Люба чуть не плакала.

– Молчите, дряни вы этакие. У вас честность от­няли, а он сам отдал. Взял и отдал: на мою честность! Не хочу я честности! Вы все тут… а он еще невинненький…

Она всхлипнула – и все разразилось хохотом. Хохота­ли, как могут хохотать только пьяные, со всею безудержно­стью их чувств; хохотали, как можно только хохотать в маленькой комнатке, где воздух уже насытился звуками, уже не принимает их и гулко выбрасывает назад, оглушая. Плакали от смеха, валились друг на друга, стонали; тонень­ким голоском кудахтала толстая и бессильно падала со стула; наконец, глядя на них, залился хохотом он сам.
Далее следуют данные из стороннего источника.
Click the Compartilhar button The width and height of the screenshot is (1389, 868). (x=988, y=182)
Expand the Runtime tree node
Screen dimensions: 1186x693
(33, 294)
Точно весь сатанинский мир собрался сюда, чтобы хохотом прово­дить в могилу маленькую, невинненькую честность, – и хо­хотала тихо сама умершая честность. Не смеялась только Люба. Дрожа от возмущения, она ломала руки, кричала что-то и наконец бросилась бить кулаками толстую, и та еле-еле бессильно отводила ее голыми, круглыми, как бревна, руками.

– Будет, – кричал он, но они не слыхали. Наконец понемногу стихли.

– Будет! – еще раз крикнул он. – Стойте. Я вам еще штучку покажу.

– Оставь их! – говорила Люба, вытирая кулаком сле­зы. – Их всех надо выгнать!

– Испугалась? – повернул он лицо, еще дрожащее от хохота. – Честности захотелось? Глупая, – тебе все время только ее и хочется! Оставь меня!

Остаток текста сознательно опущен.